Lily works as a cleaner. She moves through houses in inner-city Melbourne, unseen, scrubbing away the daily residue of other people’s privilege. Her partner Janks works the line in a local food factory. With every pay cheque they inch further away from their former world of poverty and addiction.
Lily and Janks are determined that their daughter Jewelee will have a different life. She’ll have a career, not a dead-end job. She’ll have savings, not debt. But precarious lives are easily upended. One wrong move throws the family into a situation in which the lines between right and wrong, hope and disappointment, are blurred.

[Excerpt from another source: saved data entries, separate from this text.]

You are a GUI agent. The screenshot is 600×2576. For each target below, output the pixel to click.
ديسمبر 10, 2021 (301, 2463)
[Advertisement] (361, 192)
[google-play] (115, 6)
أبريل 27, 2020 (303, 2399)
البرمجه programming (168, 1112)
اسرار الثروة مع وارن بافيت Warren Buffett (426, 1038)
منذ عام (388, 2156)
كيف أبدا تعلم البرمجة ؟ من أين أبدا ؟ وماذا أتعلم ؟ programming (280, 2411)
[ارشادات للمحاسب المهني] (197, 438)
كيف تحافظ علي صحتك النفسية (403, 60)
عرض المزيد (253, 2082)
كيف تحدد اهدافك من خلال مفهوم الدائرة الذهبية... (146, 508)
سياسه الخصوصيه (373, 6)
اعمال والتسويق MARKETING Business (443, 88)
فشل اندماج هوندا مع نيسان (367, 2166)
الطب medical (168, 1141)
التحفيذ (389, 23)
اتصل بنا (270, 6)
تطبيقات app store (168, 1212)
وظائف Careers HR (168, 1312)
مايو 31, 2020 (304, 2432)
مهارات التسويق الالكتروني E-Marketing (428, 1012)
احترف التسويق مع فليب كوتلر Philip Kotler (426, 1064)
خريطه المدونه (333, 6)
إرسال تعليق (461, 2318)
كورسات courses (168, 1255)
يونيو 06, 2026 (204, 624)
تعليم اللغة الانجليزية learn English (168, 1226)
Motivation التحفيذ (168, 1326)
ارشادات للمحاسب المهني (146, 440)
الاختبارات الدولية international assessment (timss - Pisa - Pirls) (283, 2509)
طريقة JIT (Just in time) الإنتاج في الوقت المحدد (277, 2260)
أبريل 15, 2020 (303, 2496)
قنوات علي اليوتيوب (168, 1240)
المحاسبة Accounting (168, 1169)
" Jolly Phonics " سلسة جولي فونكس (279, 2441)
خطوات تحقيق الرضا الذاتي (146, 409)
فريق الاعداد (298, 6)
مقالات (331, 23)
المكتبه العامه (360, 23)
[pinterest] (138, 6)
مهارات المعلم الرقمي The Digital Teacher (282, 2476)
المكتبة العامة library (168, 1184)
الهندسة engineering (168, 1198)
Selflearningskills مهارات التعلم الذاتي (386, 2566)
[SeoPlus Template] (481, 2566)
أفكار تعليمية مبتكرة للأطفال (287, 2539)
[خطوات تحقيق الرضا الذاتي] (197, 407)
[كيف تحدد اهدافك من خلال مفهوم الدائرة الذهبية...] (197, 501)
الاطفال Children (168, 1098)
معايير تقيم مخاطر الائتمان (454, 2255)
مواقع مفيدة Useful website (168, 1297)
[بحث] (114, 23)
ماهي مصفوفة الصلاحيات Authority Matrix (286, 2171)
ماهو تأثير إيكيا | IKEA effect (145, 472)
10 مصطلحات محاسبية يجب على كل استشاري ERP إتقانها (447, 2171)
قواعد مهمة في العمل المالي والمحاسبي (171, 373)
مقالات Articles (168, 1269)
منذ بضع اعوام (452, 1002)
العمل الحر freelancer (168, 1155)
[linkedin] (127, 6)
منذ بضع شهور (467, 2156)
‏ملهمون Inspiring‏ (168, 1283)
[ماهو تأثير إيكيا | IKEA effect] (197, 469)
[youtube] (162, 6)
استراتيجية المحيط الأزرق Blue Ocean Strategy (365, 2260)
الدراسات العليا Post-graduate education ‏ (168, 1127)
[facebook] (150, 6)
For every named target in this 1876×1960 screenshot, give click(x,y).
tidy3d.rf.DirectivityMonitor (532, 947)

Other Houses is a masterful and tender story about people who live from payday to payday. Acutely observed and lyrical, Paddy O’Reilly’s novel paints a haunting picture of class, aspiration and the boundaries we will cross for love.
Paddy O’Reilly is an award-winning Australian author of novels and short stories including The Fine Colour of Rust and The Wonders. Her latest novel, Other Houses is an impressive read which takes you right into the heart of inner-city Melbourne, locations which will be familiar to many readers. It’s a beautifully local story, in which Lily and Janks struggle to make ends meet for their daughter Jewelee, and struggle to hold their relationship together.
Told from Lily and Janks’ alternating perspectives, Lily takes us into the houses she cleans across Melbourne, from the McMansions in the suburbs to the homes of the wealthiest people who will never trust the cleaner. Lily’s insight into their homes, lives and more makes for fascinating reading. O’Reilly deftly touches on relevant themes of class and economic divides.
O’Reilly’s style is wonderfully sparse – this is another novel that forgoes quotation marks. The narration and dialogue are both amusing and touching, with a small but charming cast of characters. I highly recommend this novel to anyone who enjoys interesting local stories that vividly paint characters and settings.